Supplied passage>
__________

Pam, I only have ancient history, back in my Twin Cities Reader
reporting days.

Then - and I believe, now - plastic was uneconomical to recycle. The
city couldn't sell it for what it cost to collect, unlike other
materials. Plastic has all kind of gnarly factors that prevent it from
being a good collectable - lightweight (lotsa storage, little recyclable
material) and most plastic stuff is a blend of material that's hard to
remanufacture into pure resin (thus the park benches, etc. that you see
out there. There may be growing demand for those, but the supply is also
growing, probably faster).

As I recall, even if you're ok with subsidizing collection/recycling
because a) picking up and disposing of trash costs money, too and b) it
gets stuff out of landfills, the subsidy with plastic was quite high.
I'm pretty sure that's why the city dropped some plastic materials from
its collection plan. It would be pretty tough to add a heavily
subsidized good during a budget crisis, I think.

Now I am reaching into gray matter that is really cobwebby, but I think
the big push to recycle plastic came during the time of Minneapolis's
infamous "plastic ban" movement when plastic grocery bags and stryrofoam
containers first flooded the local market.

The ban - a horror to merchants, for it would mean certain ubiquitous
packaging would be blocked at the city borders - was derailed by the
push to recycle. The problem, of course, was that the taxpayers then
heavily subsidized the plastic-pushers with uneconomical recycling.

__________

Record extracts>
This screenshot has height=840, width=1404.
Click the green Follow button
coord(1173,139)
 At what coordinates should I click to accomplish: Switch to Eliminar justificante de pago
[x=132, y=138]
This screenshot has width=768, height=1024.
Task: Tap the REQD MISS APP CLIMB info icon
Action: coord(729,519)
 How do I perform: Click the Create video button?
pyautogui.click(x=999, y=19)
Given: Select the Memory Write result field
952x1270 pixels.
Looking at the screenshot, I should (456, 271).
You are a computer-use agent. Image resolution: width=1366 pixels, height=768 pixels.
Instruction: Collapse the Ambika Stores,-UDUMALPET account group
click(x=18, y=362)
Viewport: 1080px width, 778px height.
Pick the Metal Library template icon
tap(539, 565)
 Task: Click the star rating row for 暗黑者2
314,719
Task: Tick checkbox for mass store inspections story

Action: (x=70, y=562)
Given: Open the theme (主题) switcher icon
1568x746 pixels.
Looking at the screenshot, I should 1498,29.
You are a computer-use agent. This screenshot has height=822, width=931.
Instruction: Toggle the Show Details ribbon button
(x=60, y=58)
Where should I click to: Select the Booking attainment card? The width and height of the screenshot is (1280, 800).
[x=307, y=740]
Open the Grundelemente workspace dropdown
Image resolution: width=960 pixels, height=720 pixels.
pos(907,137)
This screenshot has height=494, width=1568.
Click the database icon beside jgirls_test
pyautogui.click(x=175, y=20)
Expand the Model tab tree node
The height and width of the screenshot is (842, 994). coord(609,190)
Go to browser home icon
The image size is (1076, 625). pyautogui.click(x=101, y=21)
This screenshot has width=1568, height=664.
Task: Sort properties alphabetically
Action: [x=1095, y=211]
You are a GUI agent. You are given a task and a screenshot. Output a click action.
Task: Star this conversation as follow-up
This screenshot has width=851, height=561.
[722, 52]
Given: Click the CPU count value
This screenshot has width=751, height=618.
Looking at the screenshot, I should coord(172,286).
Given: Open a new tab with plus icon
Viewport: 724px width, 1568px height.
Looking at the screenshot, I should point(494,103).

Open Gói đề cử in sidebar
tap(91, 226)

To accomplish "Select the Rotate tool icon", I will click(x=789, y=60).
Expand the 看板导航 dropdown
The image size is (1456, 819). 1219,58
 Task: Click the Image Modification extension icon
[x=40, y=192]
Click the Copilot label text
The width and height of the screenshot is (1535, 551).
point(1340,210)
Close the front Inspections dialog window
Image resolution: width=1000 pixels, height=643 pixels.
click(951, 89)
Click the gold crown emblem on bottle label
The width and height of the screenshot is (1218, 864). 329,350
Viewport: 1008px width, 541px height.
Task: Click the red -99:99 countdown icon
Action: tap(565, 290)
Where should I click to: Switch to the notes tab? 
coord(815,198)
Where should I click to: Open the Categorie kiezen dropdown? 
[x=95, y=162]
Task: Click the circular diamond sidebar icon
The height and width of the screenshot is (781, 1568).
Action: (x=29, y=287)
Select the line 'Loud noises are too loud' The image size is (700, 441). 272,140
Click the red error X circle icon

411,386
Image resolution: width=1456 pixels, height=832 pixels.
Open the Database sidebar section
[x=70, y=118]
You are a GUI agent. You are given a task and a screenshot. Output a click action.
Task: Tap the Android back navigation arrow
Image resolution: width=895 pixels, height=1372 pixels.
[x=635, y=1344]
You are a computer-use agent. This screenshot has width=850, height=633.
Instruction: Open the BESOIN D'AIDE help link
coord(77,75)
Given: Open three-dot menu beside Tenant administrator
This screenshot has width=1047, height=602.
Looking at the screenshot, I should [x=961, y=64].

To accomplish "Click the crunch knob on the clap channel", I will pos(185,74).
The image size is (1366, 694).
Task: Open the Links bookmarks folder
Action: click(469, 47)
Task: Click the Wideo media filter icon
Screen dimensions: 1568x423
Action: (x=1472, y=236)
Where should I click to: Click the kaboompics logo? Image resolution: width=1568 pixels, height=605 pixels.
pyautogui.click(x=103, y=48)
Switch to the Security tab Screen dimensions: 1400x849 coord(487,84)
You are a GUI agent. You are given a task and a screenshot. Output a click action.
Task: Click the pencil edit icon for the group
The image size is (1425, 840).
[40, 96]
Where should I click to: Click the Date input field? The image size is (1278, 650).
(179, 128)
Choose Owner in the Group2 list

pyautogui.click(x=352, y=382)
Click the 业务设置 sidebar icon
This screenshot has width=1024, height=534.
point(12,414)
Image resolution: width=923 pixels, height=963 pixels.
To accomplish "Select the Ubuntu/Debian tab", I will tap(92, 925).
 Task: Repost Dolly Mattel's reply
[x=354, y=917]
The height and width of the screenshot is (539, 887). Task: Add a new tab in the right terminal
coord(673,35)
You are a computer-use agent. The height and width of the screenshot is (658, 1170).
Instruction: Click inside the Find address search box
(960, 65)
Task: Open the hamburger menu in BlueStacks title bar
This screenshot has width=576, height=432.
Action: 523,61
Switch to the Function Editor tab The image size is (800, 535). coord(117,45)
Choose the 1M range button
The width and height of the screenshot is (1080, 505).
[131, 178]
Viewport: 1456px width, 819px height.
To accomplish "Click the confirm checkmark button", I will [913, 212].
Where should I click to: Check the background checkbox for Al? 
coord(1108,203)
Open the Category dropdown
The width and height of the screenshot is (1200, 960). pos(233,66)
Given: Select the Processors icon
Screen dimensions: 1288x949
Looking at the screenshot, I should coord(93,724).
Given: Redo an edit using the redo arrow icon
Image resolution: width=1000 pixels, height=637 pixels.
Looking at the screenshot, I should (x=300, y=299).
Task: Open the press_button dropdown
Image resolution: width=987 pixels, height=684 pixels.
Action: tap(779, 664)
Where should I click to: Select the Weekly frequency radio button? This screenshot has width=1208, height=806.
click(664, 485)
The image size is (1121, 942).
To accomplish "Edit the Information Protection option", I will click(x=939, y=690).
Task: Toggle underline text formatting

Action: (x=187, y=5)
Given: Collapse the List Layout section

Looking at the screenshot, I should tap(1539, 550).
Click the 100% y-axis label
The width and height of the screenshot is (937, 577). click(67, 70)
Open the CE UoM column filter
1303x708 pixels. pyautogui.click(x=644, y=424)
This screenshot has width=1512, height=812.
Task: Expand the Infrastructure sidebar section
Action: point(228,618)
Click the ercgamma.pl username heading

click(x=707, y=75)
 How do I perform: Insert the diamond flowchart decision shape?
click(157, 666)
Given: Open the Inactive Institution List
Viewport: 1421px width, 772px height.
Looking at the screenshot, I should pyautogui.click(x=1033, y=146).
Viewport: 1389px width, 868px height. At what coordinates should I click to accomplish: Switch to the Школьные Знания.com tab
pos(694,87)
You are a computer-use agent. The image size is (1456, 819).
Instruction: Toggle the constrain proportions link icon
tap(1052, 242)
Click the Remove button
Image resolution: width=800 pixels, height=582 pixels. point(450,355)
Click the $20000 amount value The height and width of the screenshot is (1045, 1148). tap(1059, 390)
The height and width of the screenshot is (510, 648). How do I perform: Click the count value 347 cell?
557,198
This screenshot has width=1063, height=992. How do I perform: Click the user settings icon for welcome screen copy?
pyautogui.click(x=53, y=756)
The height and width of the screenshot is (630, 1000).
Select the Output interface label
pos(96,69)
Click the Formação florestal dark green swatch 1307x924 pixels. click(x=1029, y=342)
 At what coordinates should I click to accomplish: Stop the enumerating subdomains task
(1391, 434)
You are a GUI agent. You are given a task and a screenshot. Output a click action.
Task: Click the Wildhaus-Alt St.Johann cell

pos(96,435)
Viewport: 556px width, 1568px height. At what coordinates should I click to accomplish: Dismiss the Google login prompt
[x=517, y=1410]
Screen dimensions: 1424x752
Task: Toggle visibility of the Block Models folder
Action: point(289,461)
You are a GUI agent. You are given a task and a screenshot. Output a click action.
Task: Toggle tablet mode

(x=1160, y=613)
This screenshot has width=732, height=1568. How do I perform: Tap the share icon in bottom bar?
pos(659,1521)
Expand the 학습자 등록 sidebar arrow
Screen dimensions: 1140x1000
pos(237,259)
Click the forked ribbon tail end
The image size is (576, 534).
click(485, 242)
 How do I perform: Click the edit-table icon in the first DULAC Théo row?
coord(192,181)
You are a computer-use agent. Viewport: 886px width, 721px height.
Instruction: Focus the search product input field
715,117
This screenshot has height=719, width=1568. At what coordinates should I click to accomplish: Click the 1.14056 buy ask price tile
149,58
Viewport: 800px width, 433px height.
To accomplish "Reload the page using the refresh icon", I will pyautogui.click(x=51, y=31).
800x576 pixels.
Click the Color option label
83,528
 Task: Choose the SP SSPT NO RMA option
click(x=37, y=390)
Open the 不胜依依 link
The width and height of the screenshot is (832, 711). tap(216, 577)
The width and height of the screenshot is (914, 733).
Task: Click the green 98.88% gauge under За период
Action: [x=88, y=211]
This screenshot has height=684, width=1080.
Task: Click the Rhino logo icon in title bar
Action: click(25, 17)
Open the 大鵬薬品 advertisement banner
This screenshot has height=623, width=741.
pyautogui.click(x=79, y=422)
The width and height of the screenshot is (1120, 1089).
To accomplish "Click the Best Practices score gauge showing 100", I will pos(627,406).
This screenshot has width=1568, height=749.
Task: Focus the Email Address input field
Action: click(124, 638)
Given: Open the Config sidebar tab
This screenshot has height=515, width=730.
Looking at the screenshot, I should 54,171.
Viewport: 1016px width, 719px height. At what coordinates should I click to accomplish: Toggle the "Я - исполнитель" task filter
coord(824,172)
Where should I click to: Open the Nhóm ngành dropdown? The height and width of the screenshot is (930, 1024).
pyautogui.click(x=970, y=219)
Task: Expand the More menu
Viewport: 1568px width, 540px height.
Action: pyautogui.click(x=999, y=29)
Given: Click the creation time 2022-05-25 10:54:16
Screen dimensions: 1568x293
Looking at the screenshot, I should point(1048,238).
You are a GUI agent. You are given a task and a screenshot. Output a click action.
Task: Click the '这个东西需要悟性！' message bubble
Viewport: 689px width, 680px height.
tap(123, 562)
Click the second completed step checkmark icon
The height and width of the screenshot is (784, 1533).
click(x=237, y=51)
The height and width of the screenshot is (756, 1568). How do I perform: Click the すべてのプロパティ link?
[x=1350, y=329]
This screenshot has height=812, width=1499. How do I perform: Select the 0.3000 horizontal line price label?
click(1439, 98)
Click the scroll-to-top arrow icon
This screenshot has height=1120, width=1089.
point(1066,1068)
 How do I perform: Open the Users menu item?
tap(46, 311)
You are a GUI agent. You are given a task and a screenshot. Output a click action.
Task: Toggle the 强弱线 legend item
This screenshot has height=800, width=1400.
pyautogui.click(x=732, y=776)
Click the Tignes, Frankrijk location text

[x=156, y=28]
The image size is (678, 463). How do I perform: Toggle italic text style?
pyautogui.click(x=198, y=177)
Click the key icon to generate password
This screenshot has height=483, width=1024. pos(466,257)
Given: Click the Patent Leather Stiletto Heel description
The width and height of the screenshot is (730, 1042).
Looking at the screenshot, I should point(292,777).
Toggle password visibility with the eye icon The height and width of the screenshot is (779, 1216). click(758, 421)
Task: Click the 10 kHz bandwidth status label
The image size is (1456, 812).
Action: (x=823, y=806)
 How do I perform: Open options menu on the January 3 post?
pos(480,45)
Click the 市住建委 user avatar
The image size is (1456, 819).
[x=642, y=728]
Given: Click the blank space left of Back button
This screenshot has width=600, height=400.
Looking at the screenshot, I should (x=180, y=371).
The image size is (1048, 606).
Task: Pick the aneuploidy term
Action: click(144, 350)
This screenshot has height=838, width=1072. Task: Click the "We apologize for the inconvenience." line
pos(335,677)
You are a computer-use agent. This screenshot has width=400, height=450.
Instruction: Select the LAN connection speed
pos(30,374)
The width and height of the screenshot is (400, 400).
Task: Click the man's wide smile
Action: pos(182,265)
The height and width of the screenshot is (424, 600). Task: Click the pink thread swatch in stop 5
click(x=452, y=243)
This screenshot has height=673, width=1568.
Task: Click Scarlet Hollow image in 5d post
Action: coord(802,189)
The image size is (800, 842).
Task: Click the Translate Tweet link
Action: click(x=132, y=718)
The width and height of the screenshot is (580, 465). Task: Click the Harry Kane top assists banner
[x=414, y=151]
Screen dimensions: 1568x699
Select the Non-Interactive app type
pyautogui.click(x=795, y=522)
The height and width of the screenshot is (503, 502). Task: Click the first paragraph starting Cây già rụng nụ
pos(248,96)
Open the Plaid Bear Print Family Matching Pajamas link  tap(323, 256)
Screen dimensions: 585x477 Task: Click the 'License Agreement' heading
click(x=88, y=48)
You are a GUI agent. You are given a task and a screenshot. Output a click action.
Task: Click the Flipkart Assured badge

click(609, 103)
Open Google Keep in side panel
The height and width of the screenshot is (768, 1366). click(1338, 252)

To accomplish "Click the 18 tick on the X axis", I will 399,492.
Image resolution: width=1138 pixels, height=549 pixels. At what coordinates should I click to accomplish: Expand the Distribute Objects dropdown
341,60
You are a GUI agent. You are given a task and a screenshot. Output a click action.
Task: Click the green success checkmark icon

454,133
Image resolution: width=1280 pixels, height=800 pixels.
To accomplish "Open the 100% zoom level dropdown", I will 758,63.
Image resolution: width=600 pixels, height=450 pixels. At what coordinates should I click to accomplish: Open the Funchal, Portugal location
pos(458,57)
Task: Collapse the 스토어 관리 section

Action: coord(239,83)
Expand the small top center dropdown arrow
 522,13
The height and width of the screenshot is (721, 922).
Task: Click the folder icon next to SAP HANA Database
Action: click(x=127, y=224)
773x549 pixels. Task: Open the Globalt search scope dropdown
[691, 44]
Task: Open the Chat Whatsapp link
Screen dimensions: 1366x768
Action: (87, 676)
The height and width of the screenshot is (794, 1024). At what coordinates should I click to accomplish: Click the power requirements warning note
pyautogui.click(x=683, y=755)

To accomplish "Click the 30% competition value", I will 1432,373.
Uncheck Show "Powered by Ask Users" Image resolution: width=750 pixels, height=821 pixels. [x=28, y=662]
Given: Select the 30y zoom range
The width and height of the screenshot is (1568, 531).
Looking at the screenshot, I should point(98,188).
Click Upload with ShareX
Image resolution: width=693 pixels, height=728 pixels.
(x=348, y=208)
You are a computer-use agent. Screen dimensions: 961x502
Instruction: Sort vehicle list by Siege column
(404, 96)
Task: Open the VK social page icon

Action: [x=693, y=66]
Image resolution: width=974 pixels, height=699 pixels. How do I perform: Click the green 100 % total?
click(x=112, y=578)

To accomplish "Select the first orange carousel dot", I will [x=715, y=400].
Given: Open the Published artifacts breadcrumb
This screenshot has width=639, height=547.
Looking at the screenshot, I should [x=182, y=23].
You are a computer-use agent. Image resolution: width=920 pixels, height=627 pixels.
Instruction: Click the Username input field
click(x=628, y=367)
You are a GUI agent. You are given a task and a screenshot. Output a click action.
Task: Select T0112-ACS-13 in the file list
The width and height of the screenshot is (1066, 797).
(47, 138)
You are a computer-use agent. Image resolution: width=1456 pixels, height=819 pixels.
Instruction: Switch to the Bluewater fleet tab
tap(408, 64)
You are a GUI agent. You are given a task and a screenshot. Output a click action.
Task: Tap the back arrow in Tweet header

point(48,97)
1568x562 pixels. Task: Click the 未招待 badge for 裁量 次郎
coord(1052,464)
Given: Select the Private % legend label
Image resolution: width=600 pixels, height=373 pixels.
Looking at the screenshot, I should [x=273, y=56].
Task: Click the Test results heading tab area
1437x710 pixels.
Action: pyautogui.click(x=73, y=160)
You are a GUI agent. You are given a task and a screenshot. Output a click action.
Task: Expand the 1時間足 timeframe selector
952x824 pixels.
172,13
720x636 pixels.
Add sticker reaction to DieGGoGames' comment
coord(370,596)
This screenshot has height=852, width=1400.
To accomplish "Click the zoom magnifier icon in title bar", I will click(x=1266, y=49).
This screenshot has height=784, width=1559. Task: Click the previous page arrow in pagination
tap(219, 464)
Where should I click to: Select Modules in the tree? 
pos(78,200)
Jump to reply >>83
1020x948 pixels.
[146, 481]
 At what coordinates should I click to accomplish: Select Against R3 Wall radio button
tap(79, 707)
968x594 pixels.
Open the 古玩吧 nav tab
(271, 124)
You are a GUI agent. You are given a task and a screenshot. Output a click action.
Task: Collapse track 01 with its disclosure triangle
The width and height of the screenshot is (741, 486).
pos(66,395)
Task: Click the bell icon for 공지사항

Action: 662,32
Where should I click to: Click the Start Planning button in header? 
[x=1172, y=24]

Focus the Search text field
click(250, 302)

__________

Prompt 1> In two sentences, summarize the post on plastic recycling.
Prompt 2> Write out, word for word, the part of the post on plastic recycling that opens with the words containing "I'm pretty sure" and closes with "the local market.".

Full solution 1> The writer recalls that plastic was uneconomical to recycle because the city couldn't sell it for what it cost to collect, it is lightweight, and most plastic items are blends that are hard to remanufacture into pure resin, so the subsidy was high and the city probably dropped some plastic materials from its collection plan. The writer also recalls that the push to recycle plastic derailed Minneapolis's "plastic ban" movement, which left taxpayers heavily subsidizing uneconomical recycling.

Full solution 2>
I'm pretty sure that's why the city dropped some plastic materials from
its collection plan. It would be pretty tough to add a heavily
subsidized good during a budget crisis, I think.

Now I am reaching into gray matter that is really cobwebby, but I think
the big push to recycle plastic came during the time of Minneapolis's
infamous "plastic ban" movement when plastic grocery bags and stryrofoam
containers first flooded the local market.